* TO DO: Reproduce the listing in full, exactly as written, but without images.
┄┄┄┄┄┄
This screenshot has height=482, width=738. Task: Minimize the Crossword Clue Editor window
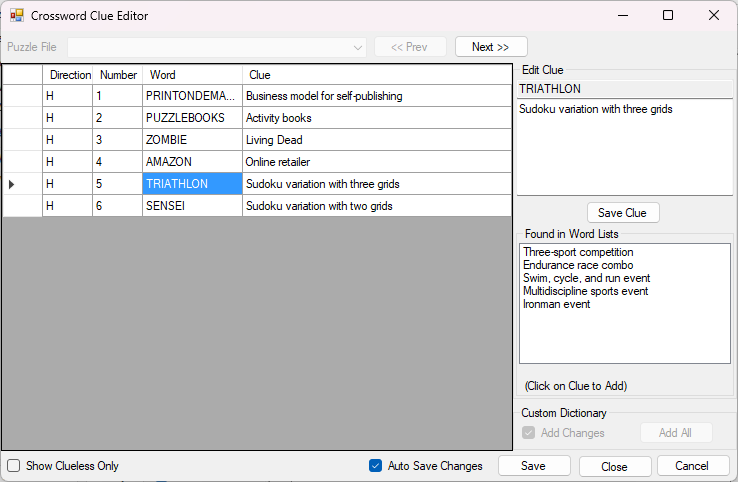pyautogui.click(x=622, y=16)
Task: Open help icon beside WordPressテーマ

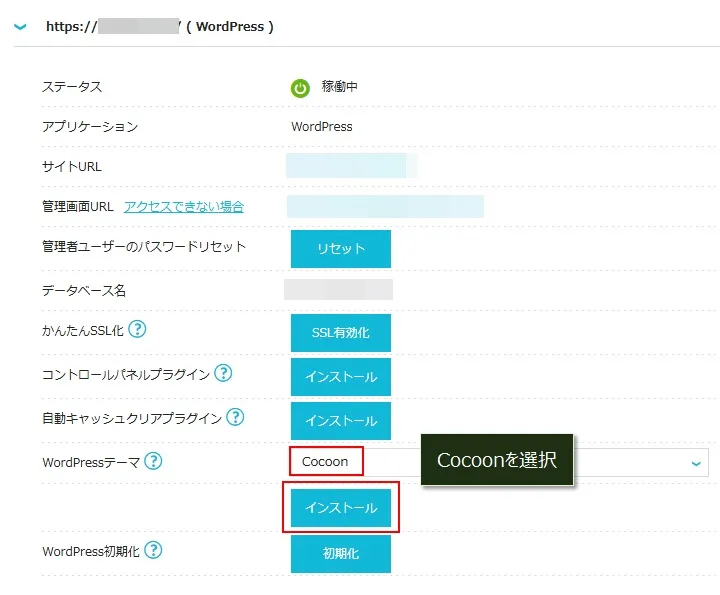Action: coord(153,461)
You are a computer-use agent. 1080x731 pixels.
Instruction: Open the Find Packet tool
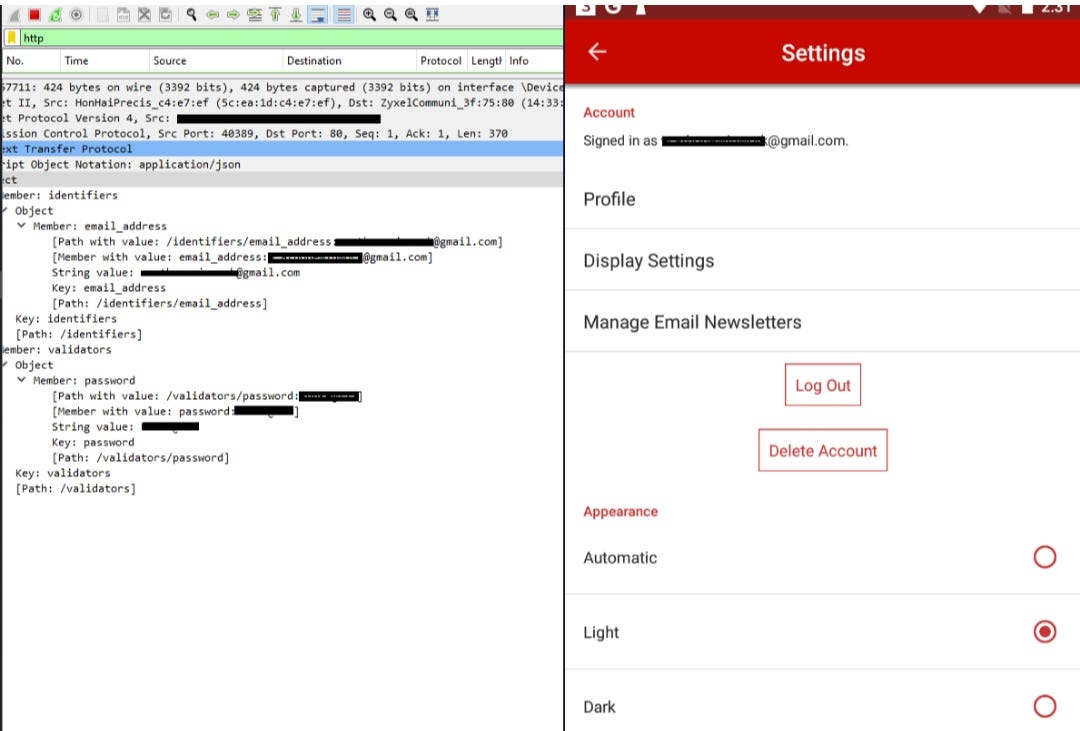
┄┄┄┄┄┄
* ANSWER FOR THE TASK:
This screenshot has height=482, width=738. Task: Minimize the Crossword Clue Editor window
pyautogui.click(x=622, y=16)
Task: Open help icon beside WordPressテーマ

Action: coord(153,461)
You are a computer-use agent. 1080x731 pixels.
Instruction: Open the Find Packet tool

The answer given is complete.